Characteristics of an Economic Society



We have said that there are

natural rates of wages, etc., within some area, which we have regarded

as containing an economic society, and we have treated this social

organism much as though it were as isolated and self-contained as

would be an inaccessible island with its population. It has one

general market where values are fixed. A farmer within the area

covered by our studies produces wheat for the whole society, and in

one way or another, every person within the area is a bidder for it. A

shoemaker makes shoes and a weaver makes cloth to offer to everybody.

Each part of the organism ministers to the whole and is ministered to

by the whole. Competition is ideally free and in a sense is universal.

The general system of groups made up of the A's, the B's, the C's, and

the H's of our table illustrates the manner in which this complete and

self-contained society is organized. In the static state there is one

standard of wages for all these groups and their subdivisions and one

equally general standard of interest. The price of a commodity,

barring some allowance for cost of carrying it, is uniform everywhere.

A reduced price for A'''M in any part of the area where this society

dwells would set men bidding for it from every quarter of that area

and would thus bring the local prices to uniformity. So a high rate of

pay for labor in one part would at once lure men from every other part

and reduce the high pay to the standard generally prevailing. The

picture is that of a social body having a large geographical extension

and yet intensely sensitive at every point to economic influences.
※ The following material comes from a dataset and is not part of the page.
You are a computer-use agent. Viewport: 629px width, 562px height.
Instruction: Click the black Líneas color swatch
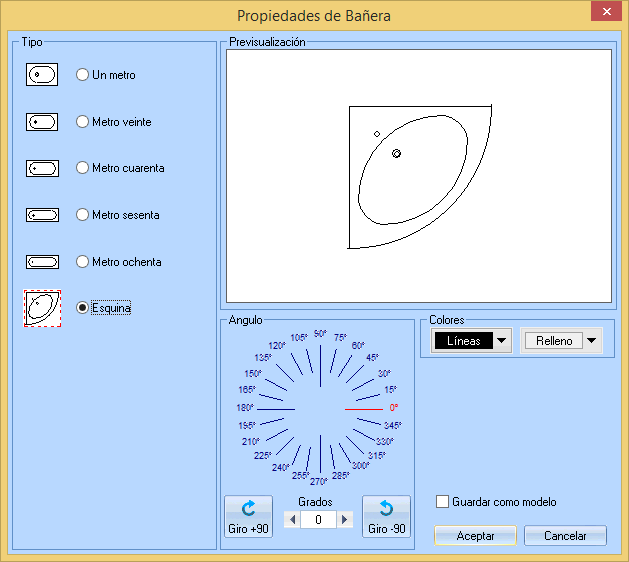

Prices, wages, and interest everywhere respond at once to an influence

that originates in any part of the extended area. In technical terms

this means that there is perfect mobility of labor and capital within

the group system represented by the table, and that this involves

equally perfect mobility as between parts of the area that the groups

inhabit. Men move from one section of the country to another in

response to an economic inducement as readily as they do from the

group A to the group B.



Barriers which divide the World into Economic Sections



Now it is

clear that in the actual world changing one's place of abode is

difficult, and even sending capital from place to place is somewhat

so. Inequalities of earning power are not leveled out by a quick

migration of laborers from China to Europe or to America. In their

methods of production the different regions are not brought to a

uniformity, for there is machine labor here and hand labor there; and

it is vain to expect that machines will quickly become universal and

that the practical arts in America, Africa, and Asia will be rendered

uniform by such a quick adoption of the most efficient processes as

economic law, in the absence of friction, requires.



Boundaries of the Society which is here Studied



If we take the

world as a whole into the circle covered by our studies, we find that

labor, compared with other economic elements, decidedly lacks fluidity

and does not easily move. So far from being like water, which flows

readily and finds its level quickly, it is more like tar or other

viscous stuff, which flows slowly and is long in leveling out local

irregularities in its surface. In the world as a whole there are

regions crowded with people and other regions nearly unpeopled, and

long will it be before some of these differences will be much reduced.

Many centuries, indeed, must pass before they are entirely removed.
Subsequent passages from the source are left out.